The owners of Nutley's private Le Terrace Swim Club were accused of banning people of color as members and guests. With one of two lawsuits settled, one thing is certain: After 47 years, they no longer will own the club. But what's next?

 

By Leslie Garisto Pfaff, njmonthly.com June ’03 issue, from the Web May 20, 2003

 

Nutley, NJ -- With its gambrel-roofed colonials and tree-lined streets, its well-tended parks and pristine soccer fields, Nutley could be any small town in Essex County. It may be a little more homogeneous than most: According to the 2000 U.S. census, 88 percent of the town's residents are white. The population flow may be a little less fluid too. If you were born here, there's a good chance you'll spend your life here; if you're new to town, you may never quite shake the feeling of being an outsider. But like many of the communities that surround it, Nutley is a family town—a place that prides itself on its good schools, safe streets, and civic-minded citizens.

By all accounts, Le Terrace Swim Club on Evergreen Avenue has always been a family place—a clean, safe, private club that allowed area families, the ones willing to pay as much as $1,000 for membership, to beat the summer heat.

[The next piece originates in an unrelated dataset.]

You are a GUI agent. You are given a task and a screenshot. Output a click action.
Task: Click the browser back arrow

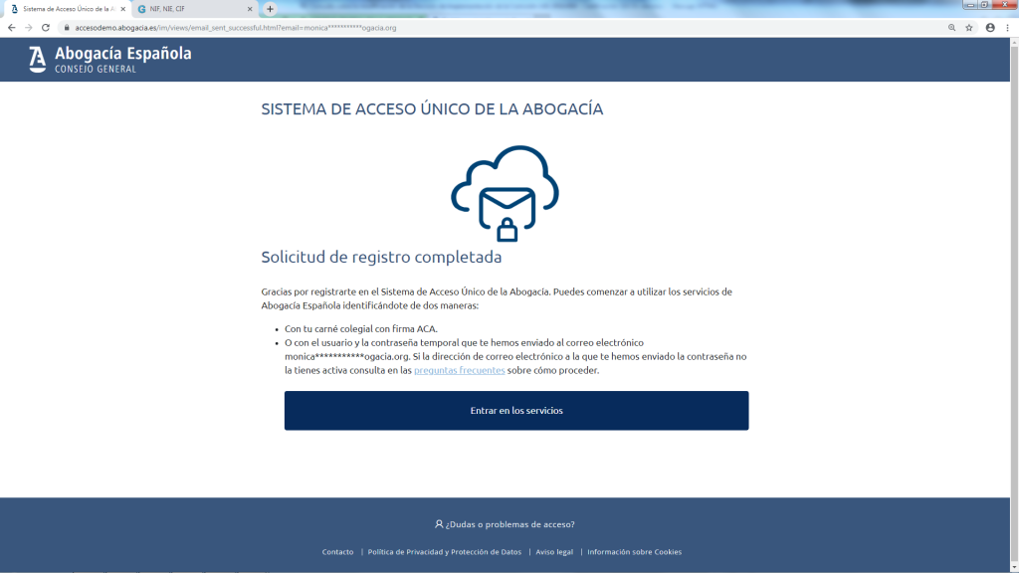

But things got decidedly messy when a little girl's birthday party last year brought to light what many people had whispered about for years: that the club's owners, Patrick Nardone and his wife, Ray, barred people of color from the premises with unilateral authority they believed was covered by the club's private status and a clause in the membership agreement that states, "Management reserves the right to admit and discharge any persons it deems inappropriate to the safety and continuity of the club."

Within a year, one of two anti-discrimination lawsuits that resulted from that incident was settled without a trial, the second trial was in the preliminary stages of discovery, and a new greeting had been recorded on the Le Terrace answering machine, prior to what would have been the club's 48th year of operation: "You have reached Le Terrace Club. The club will not be opening for the 2003 season. We appreciate the members' patronage over the years...."

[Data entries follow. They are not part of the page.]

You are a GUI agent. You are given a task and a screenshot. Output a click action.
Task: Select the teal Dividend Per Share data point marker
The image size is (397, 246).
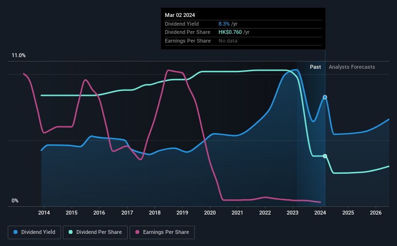point(325,156)
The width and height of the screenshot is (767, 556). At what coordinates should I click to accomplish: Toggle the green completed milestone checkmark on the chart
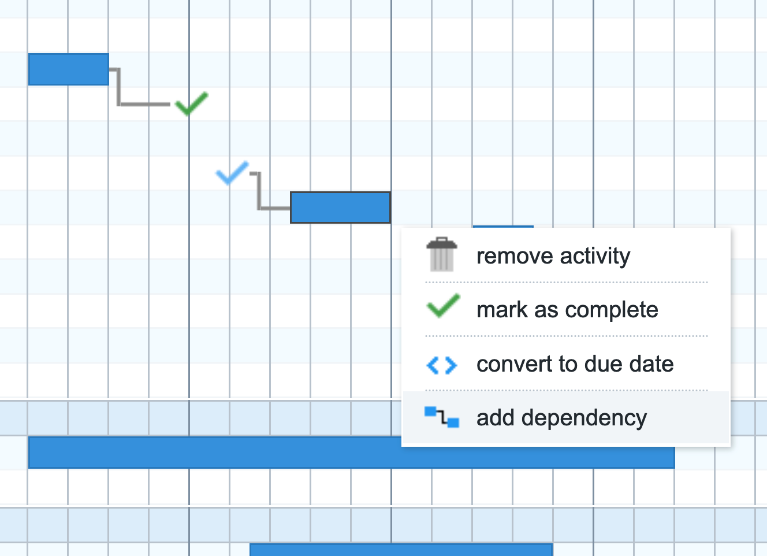pos(190,105)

In April a mediator ruled in favor of the New Jersey Division on Civil Rights, which filed the first suit. As a result, the Nardones agreed to pay $25,000 in lieu of a penalty, voluntarily submit the club's membership and admission policies for state review and monitoring and acknowledge that Le Terrace, if the Nardones continued to operate it, would now be considered a "place of public accommodation" and not a private club. While the details of the Le Terrace sale were being finalized as this issue went to press, the club will apparently open this summer as the Diamond Beach Swim Club. The policy concessions will become moot for the Nardones when they no longer own the club.

"There was no admission that any of the allegations were accurate,"says the Nardone's lawyer, Donna duBeth Gardiner. "It was cheaper to pay the $25,000 and put it to bed than to pay me to fight the DCR and the Essex County case. It was strictly a business decision."

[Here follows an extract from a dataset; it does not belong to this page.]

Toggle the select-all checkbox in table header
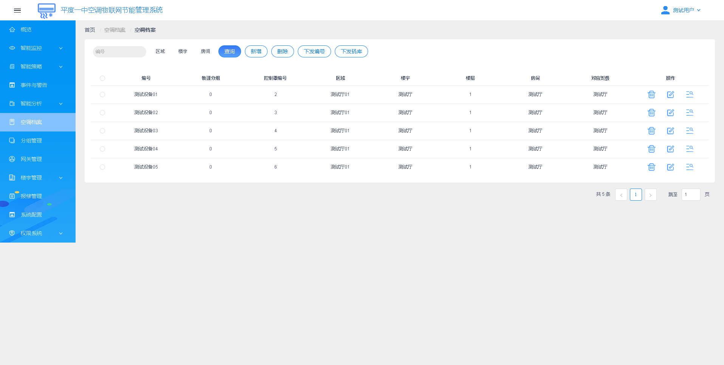Image resolution: width=724 pixels, height=365 pixels. point(102,78)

The second suit, filed by the American Civil Liberties Union of New Jersey on behalf of two families and two individuals, remains in New Jersey Superior Court. As the club's new owners take over, Nutley residents find themselves battling a blanket assumption of bias that has evolved since Le Terrace's alleged policies first drew the attention of area newspaper and television outlets, Internet chat rooms, and even a CNN talk show.

Annmarie Giordano of Bloom field joined Le Terrace in April 2002. It was closer to the Nutley dental practice where Annmarie has worked as a receptionist since 1988 than their previous swim-and-athletics club, J.T.'s Skaters' World in West Orange. Last June 6, Annmarie stopped by Le Terrace at Patrick Nardone's request to show him the guest list for their daughter Cara's eleventh birthday party.

Annmarie didn't think much about the request; since the club charged by the head, she figured it was some kind of accounting issue. She says she handed the list to Patrick Nardone and watched him leap to his feet and pace the open expanse at the club's entrance. "And he's [slapping his forehead], saying, ‘We've got a problem here. What kind of names are these? Do any of these children have brown skin? Are there any black children on this list?' " Annmarie told him that several of the children were Filipino—"no browner than me," she added, proffering a well-tanned arm—and one was African-American. Nardone's alleged response, that Le Terrace was "a European club," confused her.

She says confusion gave way to anger when she realized that "European" was Nardone's euphemism for "white."

"This is the United States of America," she told him. "This is Essex County. We're a diverse people."

" ‘It's not me,' " she says Nardone replied. " ‘You have no idea how prejudiced the people of Nutley are.' "

That evening, Annmarie and her husband spoke in disbelief about the incident and their options. "I'm thinking to myself, What do I do as a parent?" Philip says. "These are families who've eaten in our home. We've gone out socially. We go to church together." What if they held the party and slurs were made in front of the children or their parents? On the other hand, Cara's friends had been chattering excitedly about the party for days. How could the Giordanos cancel?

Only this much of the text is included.